+++ Übungstext

Erst nach Ende des Verhandlungsprozesses kann das europäische Parlament darüber befinden, Nachverhandlungen erzwingen oder es zurück an den Start schicken. Obwohl die Verhandlungen derzeit etwas ins Stocken geraten sind und sich beiderseits des Atlantiks Widerstand regt, ist dringender Handlungsbedarf geboten. Es ist inakzeptabel, dass eine Behörde über die Einschränkung oder Außerkraftsetzung von Gesetzen verhandelt und dem Vertreter des Souveräns Einblick, Mitwirkung und Kontrolle verwehrt.

++++++

**Ihre Aufgaben**
a: Beantworten Sie zum Text über die Verhandlungen die folgenden Fragen.
(i) Wann kann das europäische Parlament laut Text darüber befinden?
(ii) Wo regt sich laut Text Widerstand?
(iii) Was wird dem Vertreter des Souveräns verwehrt?
b: Schreiben Sie aus dem Text über die Verhandlungen alles von "Erst nach Ende" bis hinunter zu "und Kontrolle verwehrt." wortgetreu ab.
c: Schreiben Sie den Text über die Verhandlungen im Anschluss an seinen letzten Satz weiter.

+++ Datenteil

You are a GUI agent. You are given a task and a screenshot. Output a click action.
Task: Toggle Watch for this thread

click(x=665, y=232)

++++++
+++ Datenteil

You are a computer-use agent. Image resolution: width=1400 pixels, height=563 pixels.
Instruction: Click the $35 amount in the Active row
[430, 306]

++++++

**Lösungen**
a:
(i) Erst nach Ende des Verhandlungsprozesses.
(ii) Beiderseits des Atlantiks.
(iii) Einblick, Mitwirkung und Kontrolle.

b:
Erst nach Ende des Verhandlungsprozesses kann das europäische Parlament darüber befinden, Nachverhandlungen erzwingen oder es zurück an den Start schicken. Obwohl die Verhandlungen derzeit etwas ins Stocken geraten sind und sich beiderseits des Atlantiks Widerstand regt, ist dringender Handlungsbedarf geboten. Es ist inakzeptabel, dass eine Behörde über die Einschränkung oder Außerkraftsetzung von Gesetzen verhandelt und dem Vertreter des Souveräns Einblick, Mitwirkung und Kontrolle verwehrt.

c:
In diesem Zusammenhang stellen die unterzeichneten Abgeordneten den

 

Antrag,

 

der Salzburger Landtag wolle beschließen,

 

1.           Die Salzburger Landesregierung wird ersucht, ihren Einfluss auf allen Ebenen dahingehend geltend zu machen,

 

1.1.      dass das Europäische Parlament laufend über den Fortgang der Verhandlungen über Freihandelsabkommen zwischen der Europäischen Union und den Vereinigten Staaten von Amerika zur Schaffung der Freihandelszone TTIP informiert wird und Zugang zu allen Verhandlungstexten bekommt,

 

1.2.      dass arbeitsrechtliche Normen und gesetzliche Standards für Produktsicherheit sowie für den Verbraucher-, den Gesundheits-, den Umwelt- und den Datenschutz nicht abgesenkt werden und

1.3.      dass das Investor-State Dispute Settlement – das die Entschädigung ausländischer Investoren für einen behaupteten Verdienstentgang durch gesetzliche Standards erleichtern würde – nicht in den Freihandelsvertrag aufgenommen wird.

 

2.           Der Salzburger Landtag spricht sich gegen den Abschluss des Freihandelsabkommens aus, falls eine oder mehrere dieser drei Bedingungen nicht oder nur ungenügend erfüllt wird.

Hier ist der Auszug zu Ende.